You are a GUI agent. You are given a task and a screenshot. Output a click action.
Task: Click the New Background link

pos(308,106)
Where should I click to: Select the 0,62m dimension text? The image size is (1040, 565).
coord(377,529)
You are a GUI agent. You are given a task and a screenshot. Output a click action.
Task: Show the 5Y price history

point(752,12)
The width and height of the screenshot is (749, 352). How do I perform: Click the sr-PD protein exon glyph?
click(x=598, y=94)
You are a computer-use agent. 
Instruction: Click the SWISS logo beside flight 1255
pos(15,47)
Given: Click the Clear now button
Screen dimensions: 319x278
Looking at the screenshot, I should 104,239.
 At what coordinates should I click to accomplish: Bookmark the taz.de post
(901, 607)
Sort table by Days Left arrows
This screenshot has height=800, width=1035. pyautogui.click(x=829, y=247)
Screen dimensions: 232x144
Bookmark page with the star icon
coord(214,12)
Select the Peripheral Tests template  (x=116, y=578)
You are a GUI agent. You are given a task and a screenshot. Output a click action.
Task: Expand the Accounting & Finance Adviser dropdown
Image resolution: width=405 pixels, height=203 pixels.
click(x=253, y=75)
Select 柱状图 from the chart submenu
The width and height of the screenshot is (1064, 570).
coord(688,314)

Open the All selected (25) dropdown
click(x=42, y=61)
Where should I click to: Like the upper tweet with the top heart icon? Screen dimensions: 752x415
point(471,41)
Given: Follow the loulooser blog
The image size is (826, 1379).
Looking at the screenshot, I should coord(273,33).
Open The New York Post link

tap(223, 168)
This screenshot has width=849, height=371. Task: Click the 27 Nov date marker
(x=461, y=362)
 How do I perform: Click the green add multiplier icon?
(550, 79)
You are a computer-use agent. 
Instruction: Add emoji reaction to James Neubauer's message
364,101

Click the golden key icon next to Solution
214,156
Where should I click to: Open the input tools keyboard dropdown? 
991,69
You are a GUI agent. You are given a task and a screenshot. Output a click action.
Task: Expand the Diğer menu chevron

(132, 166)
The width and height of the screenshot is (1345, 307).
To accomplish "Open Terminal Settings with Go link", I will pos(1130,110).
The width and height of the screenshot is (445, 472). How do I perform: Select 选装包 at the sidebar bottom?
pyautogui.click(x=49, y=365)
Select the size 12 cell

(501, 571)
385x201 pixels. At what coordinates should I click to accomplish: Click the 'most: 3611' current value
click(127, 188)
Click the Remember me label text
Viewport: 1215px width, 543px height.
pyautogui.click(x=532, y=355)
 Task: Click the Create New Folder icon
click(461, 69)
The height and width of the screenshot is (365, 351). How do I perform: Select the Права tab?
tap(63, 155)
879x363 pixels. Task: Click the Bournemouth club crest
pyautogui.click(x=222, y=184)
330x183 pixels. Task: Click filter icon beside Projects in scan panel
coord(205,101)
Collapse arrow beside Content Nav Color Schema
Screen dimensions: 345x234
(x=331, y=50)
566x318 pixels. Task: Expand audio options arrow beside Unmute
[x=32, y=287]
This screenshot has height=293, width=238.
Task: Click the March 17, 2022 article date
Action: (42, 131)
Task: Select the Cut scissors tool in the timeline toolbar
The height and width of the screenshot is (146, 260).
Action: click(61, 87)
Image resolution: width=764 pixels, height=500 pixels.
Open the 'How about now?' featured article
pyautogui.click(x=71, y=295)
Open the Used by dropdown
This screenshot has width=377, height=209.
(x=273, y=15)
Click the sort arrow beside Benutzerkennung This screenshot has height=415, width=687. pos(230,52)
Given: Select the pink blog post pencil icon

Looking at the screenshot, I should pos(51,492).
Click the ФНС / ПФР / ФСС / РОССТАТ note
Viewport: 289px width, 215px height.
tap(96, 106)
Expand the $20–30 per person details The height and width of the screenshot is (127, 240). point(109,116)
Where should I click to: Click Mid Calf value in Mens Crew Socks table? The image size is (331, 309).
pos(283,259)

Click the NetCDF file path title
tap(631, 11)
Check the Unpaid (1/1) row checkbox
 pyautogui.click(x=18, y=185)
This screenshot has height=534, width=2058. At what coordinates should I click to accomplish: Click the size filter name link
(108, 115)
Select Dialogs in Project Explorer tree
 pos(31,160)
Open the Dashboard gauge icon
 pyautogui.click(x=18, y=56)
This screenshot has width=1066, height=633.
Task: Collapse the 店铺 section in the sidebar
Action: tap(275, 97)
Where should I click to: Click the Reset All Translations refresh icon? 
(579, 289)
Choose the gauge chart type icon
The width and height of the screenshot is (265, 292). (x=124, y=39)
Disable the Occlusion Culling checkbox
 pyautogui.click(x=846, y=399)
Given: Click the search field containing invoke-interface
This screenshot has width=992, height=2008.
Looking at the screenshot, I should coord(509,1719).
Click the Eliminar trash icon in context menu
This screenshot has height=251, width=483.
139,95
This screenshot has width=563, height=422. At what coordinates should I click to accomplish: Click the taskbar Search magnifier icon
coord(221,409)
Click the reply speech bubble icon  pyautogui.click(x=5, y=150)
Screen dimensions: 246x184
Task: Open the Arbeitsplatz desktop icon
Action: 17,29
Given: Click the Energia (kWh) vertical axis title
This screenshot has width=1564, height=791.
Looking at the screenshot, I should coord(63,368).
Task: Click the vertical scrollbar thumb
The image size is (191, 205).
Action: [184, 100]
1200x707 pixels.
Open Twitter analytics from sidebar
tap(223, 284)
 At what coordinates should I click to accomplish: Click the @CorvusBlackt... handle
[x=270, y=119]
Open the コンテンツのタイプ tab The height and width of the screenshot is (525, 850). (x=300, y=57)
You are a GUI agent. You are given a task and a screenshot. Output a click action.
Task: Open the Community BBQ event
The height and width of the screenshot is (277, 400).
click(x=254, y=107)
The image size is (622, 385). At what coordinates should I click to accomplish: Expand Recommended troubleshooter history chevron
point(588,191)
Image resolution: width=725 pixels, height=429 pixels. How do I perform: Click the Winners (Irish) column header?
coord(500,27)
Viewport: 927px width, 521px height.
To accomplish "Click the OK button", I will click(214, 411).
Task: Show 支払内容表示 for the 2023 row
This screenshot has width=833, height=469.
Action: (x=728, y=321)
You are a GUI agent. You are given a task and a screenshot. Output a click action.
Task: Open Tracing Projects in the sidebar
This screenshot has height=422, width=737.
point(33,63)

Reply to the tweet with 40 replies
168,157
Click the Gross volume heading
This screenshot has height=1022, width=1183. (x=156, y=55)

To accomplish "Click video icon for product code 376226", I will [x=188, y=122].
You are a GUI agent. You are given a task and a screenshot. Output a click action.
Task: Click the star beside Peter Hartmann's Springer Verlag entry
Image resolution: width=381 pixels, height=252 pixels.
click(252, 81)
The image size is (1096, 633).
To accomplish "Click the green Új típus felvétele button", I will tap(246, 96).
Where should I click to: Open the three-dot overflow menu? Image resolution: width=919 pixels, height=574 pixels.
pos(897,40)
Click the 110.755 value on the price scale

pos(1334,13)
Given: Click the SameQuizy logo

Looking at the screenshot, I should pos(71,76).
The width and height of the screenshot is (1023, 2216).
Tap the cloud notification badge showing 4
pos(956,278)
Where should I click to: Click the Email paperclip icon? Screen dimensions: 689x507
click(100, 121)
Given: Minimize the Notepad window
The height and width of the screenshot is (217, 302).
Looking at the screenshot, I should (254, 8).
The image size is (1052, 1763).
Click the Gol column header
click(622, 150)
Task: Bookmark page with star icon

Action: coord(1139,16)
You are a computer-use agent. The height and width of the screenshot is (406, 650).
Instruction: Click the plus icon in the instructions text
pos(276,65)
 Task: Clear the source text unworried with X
______________________________
Task statement
Each of the lines above must appear again, unchanged.

Exercise result
You are a GUI agent. You are given a task and a screenshot. Output a click action.
Task: Click the New Background link

pos(308,106)
Where should I click to: Select the 0,62m dimension text? The image size is (1040, 565).
coord(377,529)
You are a GUI agent. You are given a task and a screenshot. Output a click action.
Task: Show the 5Y price history

point(752,12)
The width and height of the screenshot is (749, 352). How do I perform: Click the sr-PD protein exon glyph?
click(x=598, y=94)
You are a computer-use agent. 
Instruction: Click the SWISS logo beside flight 1255
pos(15,47)
Given: Click the Clear now button
Screen dimensions: 319x278
Looking at the screenshot, I should 104,239.
 At what coordinates should I click to accomplish: Bookmark the taz.de post
(901, 607)
Sort table by Days Left arrows
This screenshot has height=800, width=1035. pyautogui.click(x=829, y=247)
Screen dimensions: 232x144
Bookmark page with the star icon
coord(214,12)
Select the Peripheral Tests template  (x=116, y=578)
You are a GUI agent. You are given a task and a screenshot. Output a click action.
Task: Expand the Accounting & Finance Adviser dropdown
Image resolution: width=405 pixels, height=203 pixels.
click(x=253, y=75)
Select 柱状图 from the chart submenu
The width and height of the screenshot is (1064, 570).
coord(688,314)

Open the All selected (25) dropdown
click(x=42, y=61)
Where should I click to: Like the upper tweet with the top heart icon? Screen dimensions: 752x415
point(471,41)
Given: Follow the loulooser blog
The image size is (826, 1379).
Looking at the screenshot, I should coord(273,33).
Open The New York Post link

tap(223, 168)
This screenshot has width=849, height=371. Task: Click the 27 Nov date marker
(x=461, y=362)
 How do I perform: Click the green add multiplier icon?
(550, 79)
You are a computer-use agent. 
Instruction: Add emoji reaction to James Neubauer's message
364,101

Click the golden key icon next to Solution
214,156
Where should I click to: Open the input tools keyboard dropdown? 
991,69
You are a GUI agent. You are given a task and a screenshot. Output a click action.
Task: Expand the Diğer menu chevron

(132, 166)
The width and height of the screenshot is (1345, 307).
To accomplish "Open Terminal Settings with Go link", I will pos(1130,110).
The width and height of the screenshot is (445, 472). How do I perform: Select 选装包 at the sidebar bottom?
pyautogui.click(x=49, y=365)
Select the size 12 cell

(501, 571)
385x201 pixels. At what coordinates should I click to accomplish: Click the 'most: 3611' current value
click(127, 188)
Click the Remember me label text
Viewport: 1215px width, 543px height.
pyautogui.click(x=532, y=355)
 Task: Click the Create New Folder icon
click(461, 69)
The height and width of the screenshot is (365, 351). How do I perform: Select the Права tab?
tap(63, 155)
879x363 pixels. Task: Click the Bournemouth club crest
pyautogui.click(x=222, y=184)
330x183 pixels. Task: Click filter icon beside Projects in scan panel
coord(205,101)
Collapse arrow beside Content Nav Color Schema
Screen dimensions: 345x234
(x=331, y=50)
566x318 pixels. Task: Expand audio options arrow beside Unmute
[x=32, y=287]
This screenshot has height=293, width=238.
Task: Click the March 17, 2022 article date
Action: (42, 131)
Task: Select the Cut scissors tool in the timeline toolbar
The height and width of the screenshot is (146, 260).
Action: click(61, 87)
Image resolution: width=764 pixels, height=500 pixels.
Open the 'How about now?' featured article
pyautogui.click(x=71, y=295)
Open the Used by dropdown
This screenshot has width=377, height=209.
(x=273, y=15)
Click the sort arrow beside Benutzerkennung This screenshot has height=415, width=687. pos(230,52)
Given: Select the pink blog post pencil icon

Looking at the screenshot, I should pos(51,492).
Click the ФНС / ПФР / ФСС / РОССТАТ note
Viewport: 289px width, 215px height.
tap(96, 106)
Expand the $20–30 per person details The height and width of the screenshot is (127, 240). point(109,116)
Where should I click to: Click Mid Calf value in Mens Crew Socks table? The image size is (331, 309).
pos(283,259)

Click the NetCDF file path title
tap(631, 11)
Check the Unpaid (1/1) row checkbox
 pyautogui.click(x=18, y=185)
This screenshot has height=534, width=2058. At what coordinates should I click to accomplish: Click the size filter name link
(108, 115)
Select Dialogs in Project Explorer tree
 pos(31,160)
Open the Dashboard gauge icon
 pyautogui.click(x=18, y=56)
This screenshot has width=1066, height=633.
Task: Collapse the 店铺 section in the sidebar
Action: tap(275, 97)
Where should I click to: Click the Reset All Translations refresh icon? 
(579, 289)
Choose the gauge chart type icon
The width and height of the screenshot is (265, 292). (x=124, y=39)
Disable the Occlusion Culling checkbox
 pyautogui.click(x=846, y=399)
Given: Click the search field containing invoke-interface
This screenshot has width=992, height=2008.
Looking at the screenshot, I should coord(509,1719).
Click the Eliminar trash icon in context menu
This screenshot has height=251, width=483.
139,95
This screenshot has width=563, height=422. At what coordinates should I click to accomplish: Click the taskbar Search magnifier icon
coord(221,409)
Click the reply speech bubble icon  pyautogui.click(x=5, y=150)
Screen dimensions: 246x184
Task: Open the Arbeitsplatz desktop icon
Action: 17,29
Given: Click the Energia (kWh) vertical axis title
This screenshot has width=1564, height=791.
Looking at the screenshot, I should coord(63,368).
Task: Click the vertical scrollbar thumb
The image size is (191, 205).
Action: [184, 100]
1200x707 pixels.
Open Twitter analytics from sidebar
tap(223, 284)
 At what coordinates should I click to accomplish: Click the @CorvusBlackt... handle
[x=270, y=119]
Open the コンテンツのタイプ tab The height and width of the screenshot is (525, 850). (x=300, y=57)
You are a GUI agent. You are given a task and a screenshot. Output a click action.
Task: Open the Community BBQ event
The height and width of the screenshot is (277, 400).
click(x=254, y=107)
The image size is (622, 385). At what coordinates should I click to accomplish: Expand Recommended troubleshooter history chevron
point(588,191)
Image resolution: width=725 pixels, height=429 pixels. How do I perform: Click the Winners (Irish) column header?
coord(500,27)
Viewport: 927px width, 521px height.
To accomplish "Click the OK button", I will click(214, 411).
Task: Show 支払内容表示 for the 2023 row
This screenshot has width=833, height=469.
Action: (x=728, y=321)
You are a GUI agent. You are given a task and a screenshot. Output a click action.
Task: Open Tracing Projects in the sidebar
This screenshot has height=422, width=737.
point(33,63)

Reply to the tweet with 40 replies
168,157
Click the Gross volume heading
This screenshot has height=1022, width=1183. (x=156, y=55)

To accomplish "Click video icon for product code 376226", I will [x=188, y=122].
You are a GUI agent. You are given a task and a screenshot. Output a click action.
Task: Click the star beside Peter Hartmann's Springer Verlag entry
Image resolution: width=381 pixels, height=252 pixels.
click(252, 81)
The image size is (1096, 633).
To accomplish "Click the green Új típus felvétele button", I will tap(246, 96).
Where should I click to: Open the three-dot overflow menu? Image resolution: width=919 pixels, height=574 pixels.
pos(897,40)
Click the 110.755 value on the price scale

pos(1334,13)
Given: Click the SameQuizy logo

Looking at the screenshot, I should pos(71,76).
The width and height of the screenshot is (1023, 2216).
Tap the cloud notification badge showing 4
pos(956,278)
Where should I click to: Click the Email paperclip icon? Screen dimensions: 689x507
click(100, 121)
Given: Minimize the Notepad window
The height and width of the screenshot is (217, 302).
Looking at the screenshot, I should (254, 8).
The image size is (1052, 1763).
Click the Gol column header
click(622, 150)
Task: Bookmark page with star icon

Action: coord(1139,16)
You are a computer-use agent. The height and width of the screenshot is (406, 650).
Instruction: Click the plus icon in the instructions text
pos(276,65)
 Task: Clear the source text unworried with X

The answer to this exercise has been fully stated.